Mas convencer investidores de sua credibilidade fiscal — especialmente após os próprios excessos orçamentários de Bolsonaro — é só metade da batalha. Os mercados brasileiros caíram após o anúncio de sexta-feira, com operadores vendo a candidatura de Flávio como um grande impulso para Lula.

Flávio é um bolsonarista convicto: passou meses defendendo um projeto de anistia para o pai e outros envolvidos na tentativa de golpe. A proposta é impopular entre eleitores moderados — assim como os Bolsonaros. Segundo pesquisa Genial/Quaest de novembro, membros da família do ex-presidente enfrentam rejeição de ao menos 70% dos eleitores independentes.

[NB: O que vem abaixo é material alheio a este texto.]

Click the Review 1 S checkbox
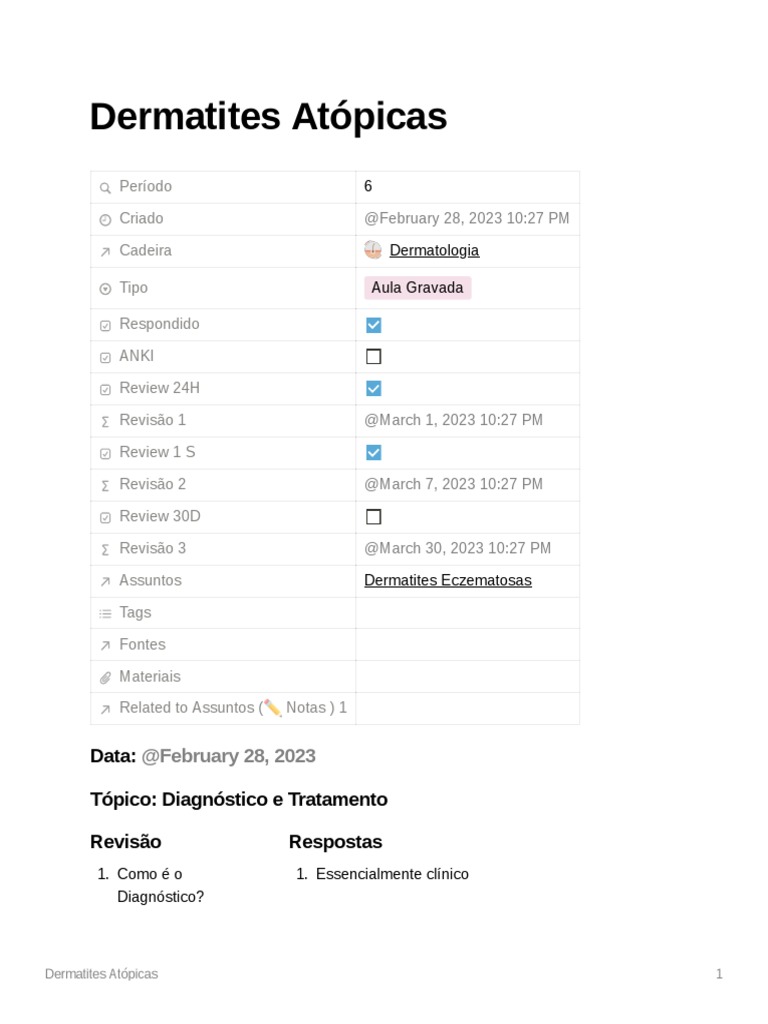(374, 453)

Uma maioria de 56% tinha imagem negativa de Flávio, segundo a LatAm Pulse, pesquisa realizada pela AtlasIntel para a Bloomberg News.

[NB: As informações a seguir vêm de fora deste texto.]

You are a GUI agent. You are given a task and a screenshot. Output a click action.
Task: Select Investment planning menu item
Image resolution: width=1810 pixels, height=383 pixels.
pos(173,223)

Isso deixou investidores e políticos de centro torcendo para que ainda exista a possibilidade de sua candidatura perder força rapidamente, abrindo caminho para o retorno de Freitas. O governador, que sinalizou que não concorrerá sem o apoio de Bolsonaro, precisa decidir até abril se buscará a reeleição ou a presidência.

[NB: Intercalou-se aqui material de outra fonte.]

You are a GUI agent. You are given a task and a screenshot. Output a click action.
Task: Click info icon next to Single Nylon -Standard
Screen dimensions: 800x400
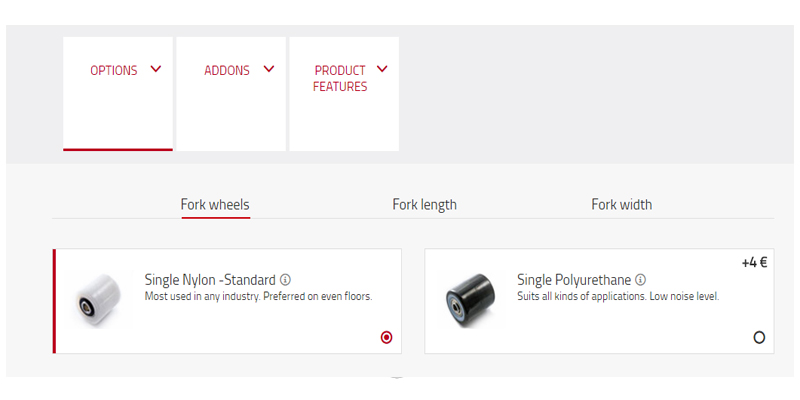tap(285, 280)
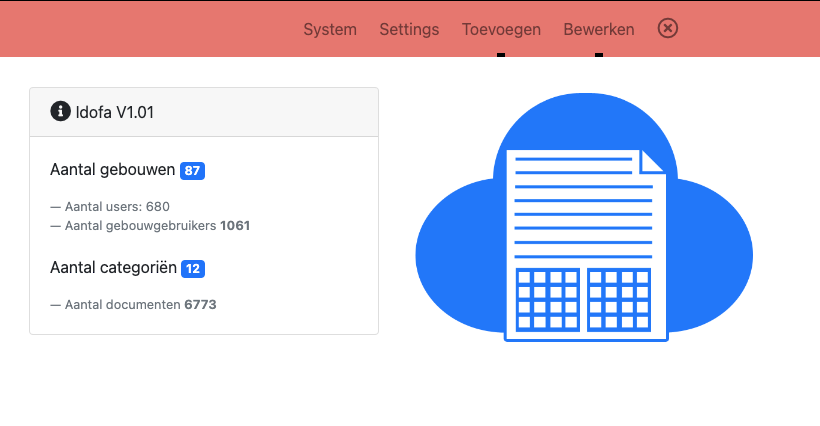This screenshot has width=820, height=426.
Task: Click the bold number 1061
Action: coord(235,226)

Mas Nabhan Garcia, ex-coordenador da campanha de Bolsonaro, disse ter se surpreendido com a reação positiva de outro setor crucial: o agronegócio brasileiro, pilar da direita que tem resistido a apoiar Lula apesar das tentativas de reaproximação do presidente.

Garcia também lembrou que Bolsonaro iniciou a corrida de 2018 bem atrás nas pesquisas — e venceu.

“Flávio sempre foi muito ponderado e aprendeu a negociar”, afirmou Garcia. “É um nome que pode surpreender.”

-- Atualizada às 14h32 para incluir a declaração do senador neste domingo, sinalizando que pode desistir de candidatura.